I know it sounds stupid but joking aside it actually has helped alot. Heres an example of one I did for a fire trap.


-Who: I am a Fire Trap

-What: I am a metal trap that blends into the grass when placed, only the user that placed me can see me.

-Why: I am here to burn the target on the GROUND for (FIRETRAP_DMG_1).

-When: I am placed on the ground by the player. After releasing me I am good for 60 seconds. My srpings give out and I break after that so I am 50% less reliable.

-Where: I cover the exact block the player puts me on. I am 2x2 and fill one movement box.

-How: Players that step on me get burned. If the player is wearing Metal Boots I do less damage..


you get the point.



After all this, I start to test. Thats right, I actually wait until my core stuff is in before I test. I found that testing each object over and over I become fixated on making that one object perfect before moving to the next. Doing so really hurt my balance designs because I would make something have 100% of my dedication cause I thought it was cool.


After, I like to have noninterested 3rd party people, usually friends and family play with the idea in there heads or by showing them, or even the rough prototype. Getting feedback helps you understand how people think. You may find that fishing for 5 hours is fun, but another person may think its boring. So how do you appeal that? Thats where I start to change gameplay to broad my audience.

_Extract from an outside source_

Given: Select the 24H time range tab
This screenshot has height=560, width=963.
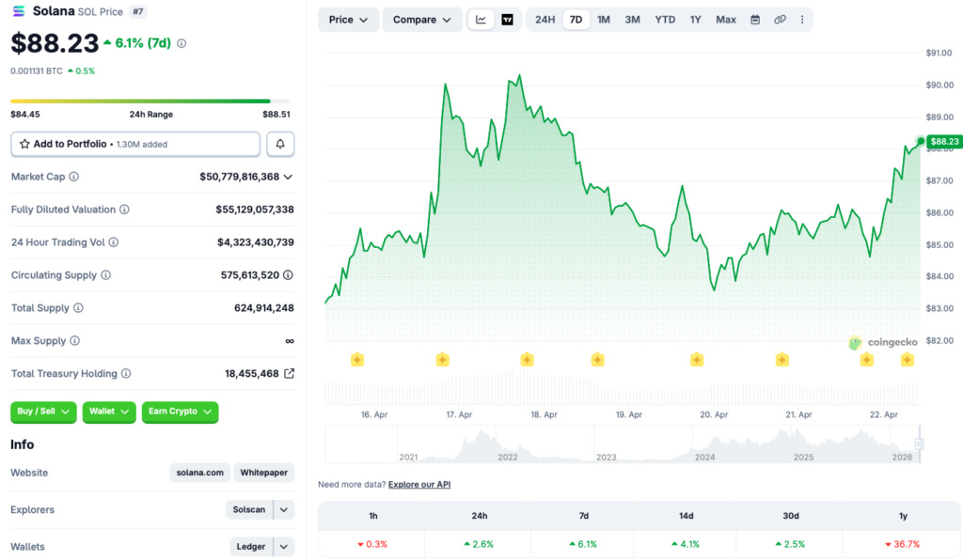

I usually just give my 2 cents, but since most of the people I meet are stubborn I give a 1$ so my advice isn't lost via exchange rate.

#11 u1bd2005   Members   


Posted 11 February 2013 - 07:54 AM

Ok, so I mostly enjoy pc simulation games, e.g. the old champ managers, chart wars, etc...


The way I did my first game was to choose a small game that I enjoyed and found fun, it was a trading based simulation game, I set out with the task of programming a clone basically, may have seemed pointless to some but it helped me learn a huge amount in the process.


Then once I got the basic fundementals working I started expanding and improving upon it with my own ideas, adding mini games and random events, a cheats system, high score list etc...


The biggest advice I can give you is to always write down every single idea you have no matter how far fetched it is, what seems impossible when you think of it could turn out to have a simple way of making it eventually, and always have a pen and notepad with you at all times, I've been on the bus on my way home from work when I have thought of formula's and ideas that would benefit my games programming, and my little notepad helped me out lots lol.

#12 ayushi kaul   Members   


Posted 25 February 2013 - 04:30 AM

First of all i appreciate your approach. Developing a game is not a simple task. Even i started on my own and wasted a lot of time even for designing a simple game for myself. Later on i ended up pursuing a course in video game designing and realised that it consisted of three parts including the game designing, game art, and game programming. I suggest you to pursue a course that will teach you all the three.